If you’re still denying Extensions .. you’re just plain wrong.

If you’re still avoid diving into it .. you’re just plain wrong.

And that’s only my opinion. 🙂

Future – The ultimate dream

As said, I strongly believe that Microsoft is working towards an “Extensions Only” model. All customizations, all customizations on top of customizations – it’s going to be all Extensions. And that’s a good thing.

Just think about this:

The entire default database is a reference model. In your development environment you reference to this model (like you can create references in Visual Studio to any kind of libraries). By referencing, you get your objects, functions .. whatever you can program against, like codeunit 80, pages, … whatever. AND you get your events, to be able to use to hook into code. So in a way, I would be only creating new objects, by using references to existing classes. I would create new “classes” (let’s call them Extension Objects) to extend existing objects. This is exactly what I believe Microsoft is working on. Arend-Jan Kauffman already talked about this in his blog. Please read – it makes all the sense!

.Net people would say: uhm, ok, duh, that’s how we do stuff, indeed. But for NAV developers, this is a big change.

Because we are used to change any existing piece of code.

Some people hide behind the fact that this is an “Open Source” model. In my opinion, this absolutely has nothing to do with Open Source. “Open Source” is a community model where the community works on one code base. We don’t do that. We can read a certain codebase, created by Microsoft, and we modify it for every customer. It’s the complete opposite of open source – and can’t be compared with any orthodox software development environment. Call it a “Copy/Paste/Modify”-model. We’re not extending, we’re changing .. and in many cases, we are “breaking”. I call it “job protection”.

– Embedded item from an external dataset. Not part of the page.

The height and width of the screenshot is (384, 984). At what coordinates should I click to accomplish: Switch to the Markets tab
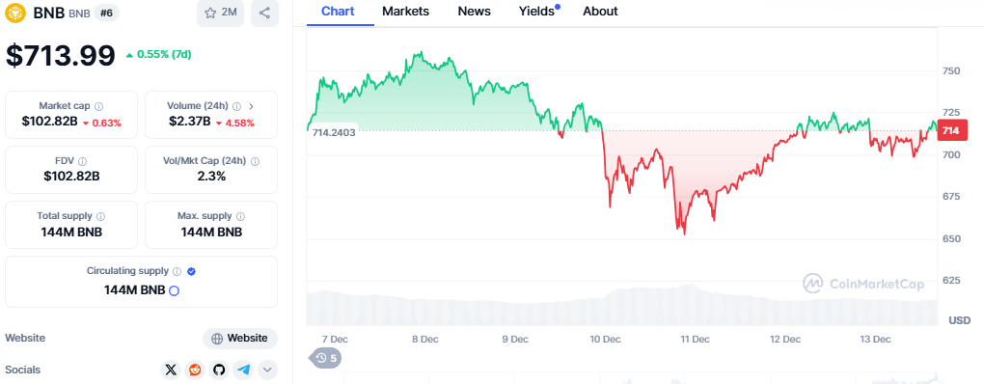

So why not work towards a model that is AS flexible AND we solve the upgrade-issue as well? Let’s not copy-paste-modify .. but just “reference-and-extend”.

Will it come with new pain points? Maybe so, but it will also solve a lot of other ones.

Conclusion

I truly believe that Extensions is going to be the solution for many pain points we have today. May be they are not already .. . But in the future they will! For On Premise, for customizations, for your private and public cloud. And guess what .. for Dynamics365 they already are!